**What this task involves**
Copy out every line of the data where the word "computer" is found.

Stored records
--- START ---

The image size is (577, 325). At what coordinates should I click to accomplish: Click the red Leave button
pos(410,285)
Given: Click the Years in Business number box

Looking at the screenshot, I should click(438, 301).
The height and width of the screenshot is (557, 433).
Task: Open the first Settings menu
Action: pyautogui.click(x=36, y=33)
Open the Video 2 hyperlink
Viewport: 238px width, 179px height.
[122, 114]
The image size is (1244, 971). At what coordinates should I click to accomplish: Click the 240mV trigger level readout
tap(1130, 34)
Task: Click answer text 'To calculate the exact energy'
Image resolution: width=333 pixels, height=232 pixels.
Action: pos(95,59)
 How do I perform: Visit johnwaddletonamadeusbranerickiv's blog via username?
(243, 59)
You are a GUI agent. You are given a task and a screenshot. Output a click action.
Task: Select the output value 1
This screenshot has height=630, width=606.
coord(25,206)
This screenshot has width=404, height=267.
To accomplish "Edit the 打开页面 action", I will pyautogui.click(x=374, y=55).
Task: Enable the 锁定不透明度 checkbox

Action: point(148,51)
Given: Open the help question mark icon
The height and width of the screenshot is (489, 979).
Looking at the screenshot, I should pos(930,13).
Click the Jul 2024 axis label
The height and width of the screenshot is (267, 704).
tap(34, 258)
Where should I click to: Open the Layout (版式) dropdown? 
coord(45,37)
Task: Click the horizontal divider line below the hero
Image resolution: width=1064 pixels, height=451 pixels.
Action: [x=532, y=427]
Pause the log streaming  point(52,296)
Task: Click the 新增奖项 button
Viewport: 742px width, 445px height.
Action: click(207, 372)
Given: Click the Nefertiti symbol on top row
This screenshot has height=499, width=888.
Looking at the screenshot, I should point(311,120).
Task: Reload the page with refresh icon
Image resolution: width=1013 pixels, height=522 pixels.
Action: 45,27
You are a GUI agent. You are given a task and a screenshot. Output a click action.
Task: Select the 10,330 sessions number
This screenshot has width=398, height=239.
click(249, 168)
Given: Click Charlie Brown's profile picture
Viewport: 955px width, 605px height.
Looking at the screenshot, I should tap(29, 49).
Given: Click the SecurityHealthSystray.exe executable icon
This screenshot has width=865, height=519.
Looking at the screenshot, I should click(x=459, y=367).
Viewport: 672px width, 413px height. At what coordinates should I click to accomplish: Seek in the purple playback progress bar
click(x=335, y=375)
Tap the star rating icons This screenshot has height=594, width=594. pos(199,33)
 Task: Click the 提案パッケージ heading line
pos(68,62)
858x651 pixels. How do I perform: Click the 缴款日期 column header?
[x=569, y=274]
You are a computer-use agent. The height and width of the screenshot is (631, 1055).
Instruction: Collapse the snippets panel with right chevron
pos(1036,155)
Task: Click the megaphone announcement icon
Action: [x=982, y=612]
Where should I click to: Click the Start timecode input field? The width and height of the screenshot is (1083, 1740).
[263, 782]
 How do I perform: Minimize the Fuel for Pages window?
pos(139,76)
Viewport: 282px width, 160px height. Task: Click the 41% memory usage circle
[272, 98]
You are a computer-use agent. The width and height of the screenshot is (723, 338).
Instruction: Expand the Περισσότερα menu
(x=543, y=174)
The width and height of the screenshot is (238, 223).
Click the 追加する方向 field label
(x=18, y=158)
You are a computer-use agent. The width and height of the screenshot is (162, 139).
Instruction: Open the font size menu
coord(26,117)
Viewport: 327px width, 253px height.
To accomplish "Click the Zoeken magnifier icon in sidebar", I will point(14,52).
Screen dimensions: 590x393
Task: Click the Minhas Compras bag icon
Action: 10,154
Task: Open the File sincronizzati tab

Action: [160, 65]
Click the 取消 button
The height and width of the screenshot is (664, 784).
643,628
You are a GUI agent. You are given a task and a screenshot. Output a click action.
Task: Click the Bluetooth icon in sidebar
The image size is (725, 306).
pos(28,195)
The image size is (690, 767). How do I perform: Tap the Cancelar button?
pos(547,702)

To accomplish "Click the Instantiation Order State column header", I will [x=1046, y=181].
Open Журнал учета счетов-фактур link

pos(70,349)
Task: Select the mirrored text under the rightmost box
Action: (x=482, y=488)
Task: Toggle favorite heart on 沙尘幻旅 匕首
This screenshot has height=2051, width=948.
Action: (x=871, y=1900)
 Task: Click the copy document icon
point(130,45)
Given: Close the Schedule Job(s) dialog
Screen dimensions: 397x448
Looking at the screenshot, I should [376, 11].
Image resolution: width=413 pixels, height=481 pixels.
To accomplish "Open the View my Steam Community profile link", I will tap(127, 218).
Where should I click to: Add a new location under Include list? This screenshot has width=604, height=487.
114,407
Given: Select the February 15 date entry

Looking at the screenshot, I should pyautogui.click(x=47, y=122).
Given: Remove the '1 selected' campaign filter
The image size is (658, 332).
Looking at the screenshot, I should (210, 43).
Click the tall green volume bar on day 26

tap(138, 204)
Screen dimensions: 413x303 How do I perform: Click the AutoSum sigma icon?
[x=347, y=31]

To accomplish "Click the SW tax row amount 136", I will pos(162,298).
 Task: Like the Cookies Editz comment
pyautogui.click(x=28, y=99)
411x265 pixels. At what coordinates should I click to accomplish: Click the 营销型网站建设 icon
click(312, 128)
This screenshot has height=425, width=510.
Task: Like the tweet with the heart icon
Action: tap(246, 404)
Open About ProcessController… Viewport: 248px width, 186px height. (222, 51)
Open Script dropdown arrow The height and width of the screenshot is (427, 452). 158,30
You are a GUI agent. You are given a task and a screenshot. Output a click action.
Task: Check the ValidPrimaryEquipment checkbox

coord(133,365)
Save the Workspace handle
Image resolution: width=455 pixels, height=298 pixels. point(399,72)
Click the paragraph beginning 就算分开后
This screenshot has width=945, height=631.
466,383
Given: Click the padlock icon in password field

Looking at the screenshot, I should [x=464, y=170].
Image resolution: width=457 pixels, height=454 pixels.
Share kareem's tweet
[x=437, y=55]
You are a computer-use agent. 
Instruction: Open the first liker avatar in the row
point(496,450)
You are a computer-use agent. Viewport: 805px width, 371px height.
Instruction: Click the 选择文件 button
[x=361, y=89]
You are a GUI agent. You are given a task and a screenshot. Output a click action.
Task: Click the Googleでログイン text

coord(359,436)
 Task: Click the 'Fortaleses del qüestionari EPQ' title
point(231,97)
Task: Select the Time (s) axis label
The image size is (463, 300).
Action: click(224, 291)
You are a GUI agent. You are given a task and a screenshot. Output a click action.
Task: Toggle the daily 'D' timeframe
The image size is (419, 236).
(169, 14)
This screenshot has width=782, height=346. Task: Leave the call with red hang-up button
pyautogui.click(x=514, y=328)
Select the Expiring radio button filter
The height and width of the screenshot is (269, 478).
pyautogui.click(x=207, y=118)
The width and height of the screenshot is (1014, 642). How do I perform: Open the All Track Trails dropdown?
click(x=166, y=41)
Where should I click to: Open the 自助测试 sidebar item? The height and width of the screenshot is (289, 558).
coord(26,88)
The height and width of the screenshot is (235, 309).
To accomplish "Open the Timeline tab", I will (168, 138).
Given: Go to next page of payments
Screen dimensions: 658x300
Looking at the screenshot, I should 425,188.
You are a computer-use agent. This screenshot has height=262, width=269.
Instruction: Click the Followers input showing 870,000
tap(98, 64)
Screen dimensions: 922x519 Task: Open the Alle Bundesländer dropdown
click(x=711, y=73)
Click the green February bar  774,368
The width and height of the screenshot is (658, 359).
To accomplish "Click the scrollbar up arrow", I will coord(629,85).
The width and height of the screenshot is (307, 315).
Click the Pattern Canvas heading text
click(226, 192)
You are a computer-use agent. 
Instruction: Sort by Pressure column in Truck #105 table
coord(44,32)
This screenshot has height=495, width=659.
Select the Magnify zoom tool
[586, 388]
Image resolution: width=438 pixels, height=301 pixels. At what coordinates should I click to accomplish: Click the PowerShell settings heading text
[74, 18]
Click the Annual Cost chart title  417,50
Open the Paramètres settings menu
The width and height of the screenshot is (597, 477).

--- END ---

**Reply to the task**
You are a computer-use agent. The height and width of the screenshot is (631, 1055).
You are a computer-use agent. The width and height of the screenshot is (723, 338).
You are a computer-use agent. The width and height of the screenshot is (162, 139).
You are a computer-use agent. 
You are a computer-use agent. Viewport: 805px width, 371px height.
You are a computer-use agent. This screenshot has height=262, width=269.
You are a computer-use agent. 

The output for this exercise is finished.